CAMBRIDGE, MD — Like many people I know, work friends can’t be Facebook friends. I save my Facebook account for personal screeds on politics and religion and for sharing family pictures with interested friends and relatives separated by geography.
Occasionally, however, the discussion turns to health IT matters. A couple weeks ago, I posted about the new Massachusetts HIE going live for all my pals in the state. Demand your data! I said, which begat a comment string that led to our friend Abigail, a nurse and instructor from Rhode Island, bemoaning the fact that “HIE,” for many patients, adds up to unintelligible page upon unintelligible page of stat-laden PDFs because of the lack of interoperability between EHR systems.
At that point, it was game on.
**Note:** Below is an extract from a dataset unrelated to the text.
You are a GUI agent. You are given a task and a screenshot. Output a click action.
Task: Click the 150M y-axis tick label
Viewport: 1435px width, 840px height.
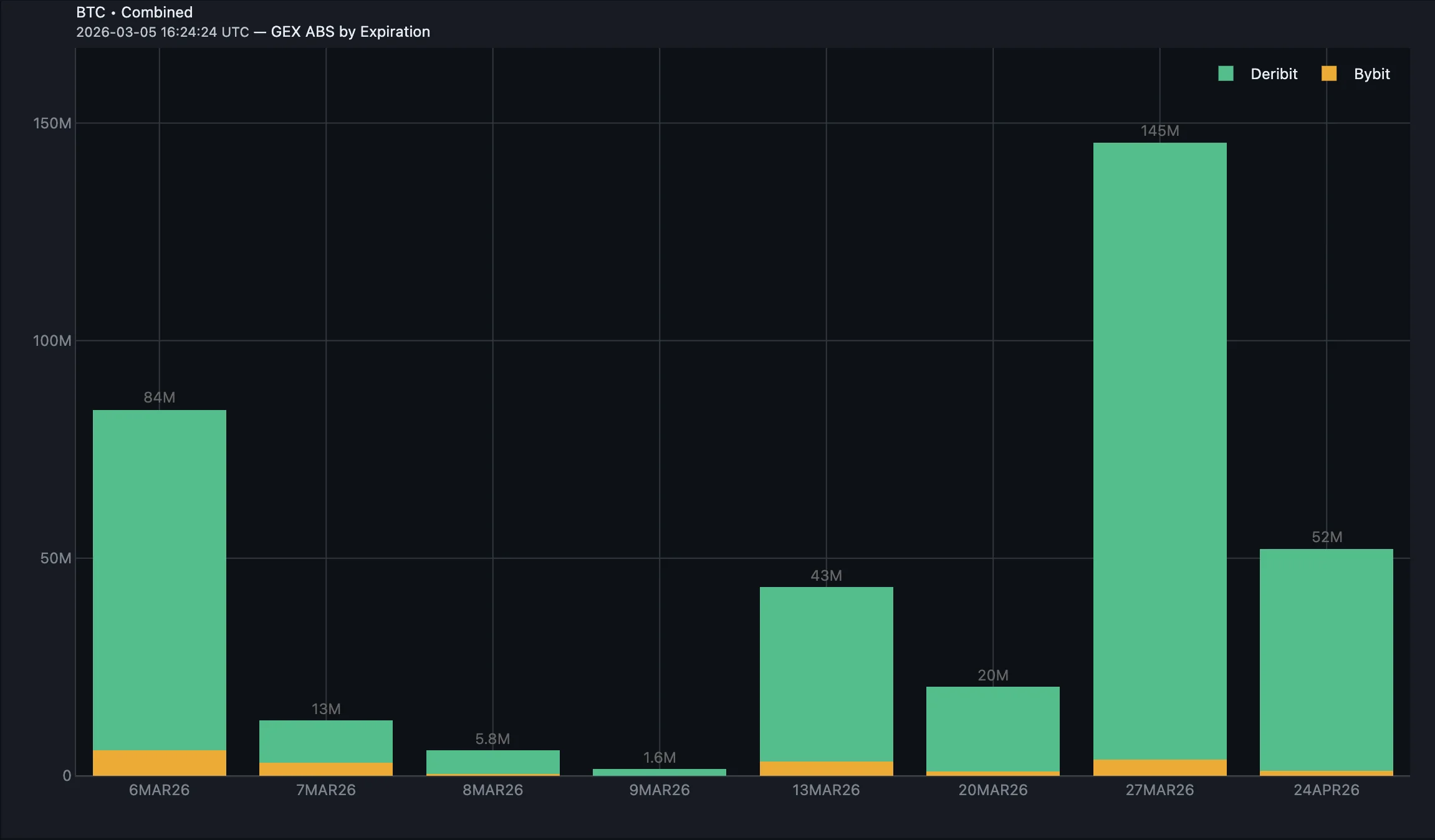click(x=52, y=123)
Inspired by the recent town-hall-format presidential debate, I asked her if she had anything in particular she’d like to ask or tell Doug Fridsma, M.D., director of the Office of Standards and Interoperability and the acting chief scientist in the Office of the National Coordinator for Health Information Technology — our country’s health data interoperability czar – knowing I’d be running into him at the HealthTech Council meeting.
“Well I think you might want to point out that the charting from a single day on the ICU can now run to 30 pages of printouts that obfuscate more than they inform – we need creative new data presentations that could be developed by a team of MDs, informatics specialists, librarians and graphic artists.” As opposed to programmers or other vendor groupthinkers.
What would Dr. Fridsma have to say to that? Metadata and annotations hold the key, he said, although initiatives to standardize and make these usable are still in early development. However, he sees a time where, for instance, the metadata to a record would indicate “ICU stay” and annotations would help aggregate key points of data (such as high blood pressure and low blood pressure during the stay) for later use. In effect, although all of the patient’s data – all those continuous blood-pressure readings, etc. – would remain in the complete record, filters could sort the key points in a patient’s report so those 30-page PDFs could turn into more usable snapshots of an episode of care.
The trick is to understand information decay, which may only be pulled off with the help of human interaction, Fridsma said. As in, data from one ICU stay might have intensely important data, such as a hypertension event that has long-lasting health consequences. A different stay might yield unremarkable test readings that turn out to be insignificant in the big picture of a patient’s health status. It’s hard for a machine to differentiate them.
“The aggregation issue is probably, at this point, still in its infancy,” Fridsma said. “Particularly, time-series data aggregation is tough. [It] requires medical knowledge to do it right, and I’m not sure that we are always going to be able to do that automatically, but if you annotate the data with how it was collected, who it was collected by, and at what point in their hospital stay it was…smart people should be able to do the things that need to be done, like ‘should we aggregate this with mean, mode, and all these things we care about?’ There are some things that we’re always going to require clinicians to interact with. Our job, then, is to figure out what information we can provide to them so they can summarize that ICU stay in a way that makes sense to [patient and next care provider down the line].”
Good question, nurse Abigail. Looks like no matter how well EHR design is sharpened in the future, people will still be whipping a patient’s data into shape to make it comprehensible – and usable.